Federated Learning opens interesting perspectives in privacy sensitive domains, such as healthcare or user mobility, that were so far reluctant towards AI and machine learning techniques. Indeed, with such decentralized Federated Learning protocols, data is kept private at the client side, instead of sending it to a remote service/cloud as done in classical approaches. However, Federated Learning unveils a brand new set of challenges. Recent studies show that Federated Learning is vulnerable to malicious users participating to the distributed protocol, if such users perform data poisoning attacks in order to make the AI and global model deviate from its correct behavior [2][7][11]. Malicious users do not rigorously follow the protocol, either innocently, due to human or system errors, or intentionally, due to adversarial behaviors. Such behaviors may end up, for instance, with disease data mislabelling in digital healthcare systems, wrong radiation information in radiation detection systems, or (un)intentionally biased data in open data systems.

The state-of-the-art approaches to tackle malicious clients in classical distributed machine learning make assumptions that do not hold in the case of decentralized Federated Learning systems, such as the fact that clients’ data are identically distributed among clients and independent from each other [10]. However, data present on client devices are collected by the clients themselves, based on thclients’ own usage pattern and local environment. Both the size and the distribution of clients’ data heavily vary between different clients. Thus, there is a need for novel algorithms and techniques to efficiently detect data poisoning attacks and counter them in Federated Learning systems.

The research objective of this PhD project is to derive novel Federated Learning protocols that are resilient to data poisoning attacks.
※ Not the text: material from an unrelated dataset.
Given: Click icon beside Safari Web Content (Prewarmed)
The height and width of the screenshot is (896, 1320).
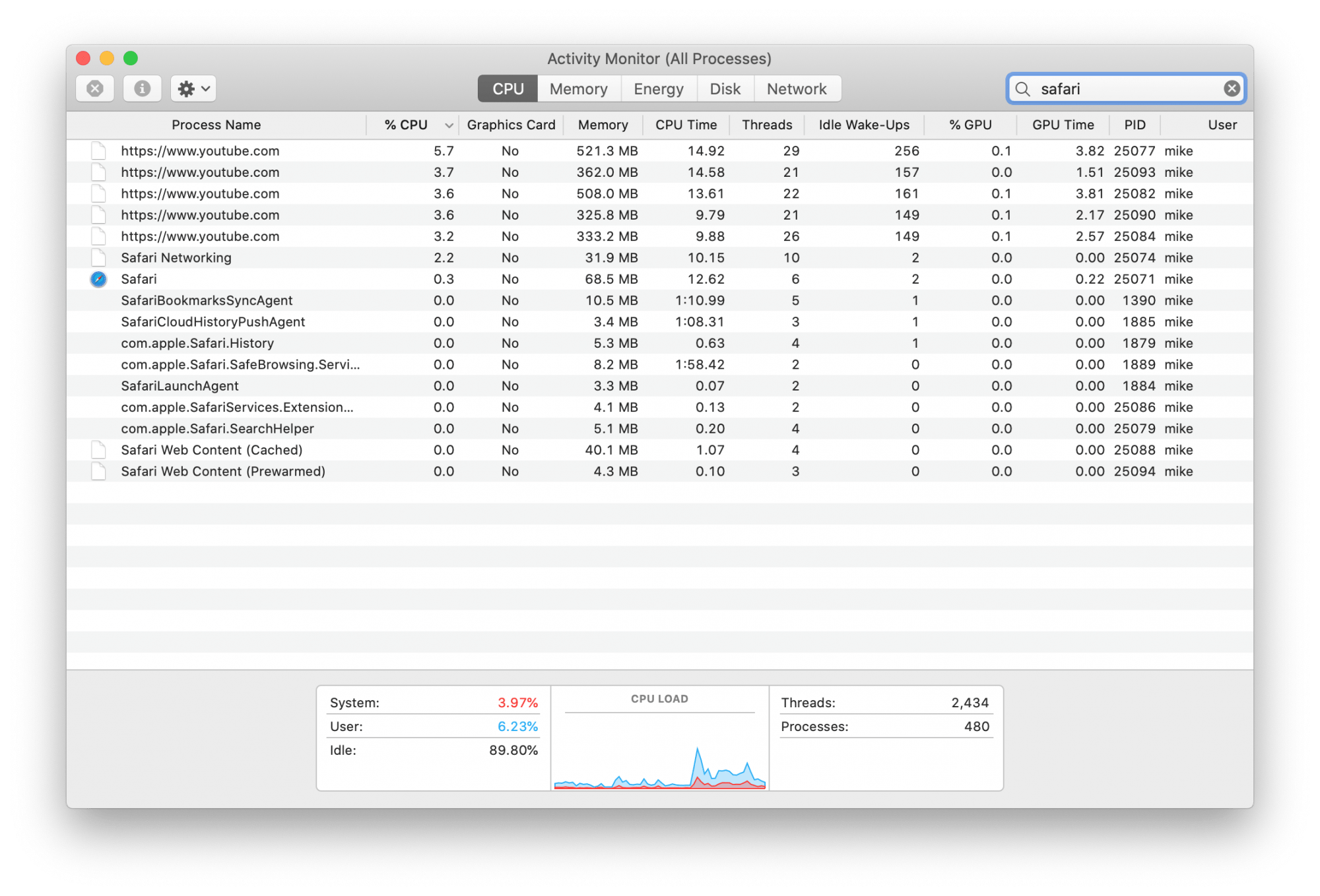Looking at the screenshot, I should click(98, 472).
The key tasks of this project are: (i) Exploring different types of data poisoning attacks in Federated Learning, under different use cases, such as disease data mislabelling in digital healthcare systems, or (un)intentionally biased data in open data systems. (ii) Deriving various data poisoning attack implementations (e.g., data label poisoning, data feature poisoning) in real-world datasets, and proposing detection mechanisms based on techniques such as generative adversarial networks (GA Ns) [8], model output and gradient monitoring, etc. (iii) Designing and experimenting a wide range of defense approaches and hybrid protocols, such as software and hardware-based protocols combining decentralized protocols with trusted hardware execution environments such as Intel SGX [9] and ARM TrustZone [1].


Encadrant : Sara Bouchenak
Co-encadrant : Vlad Nitu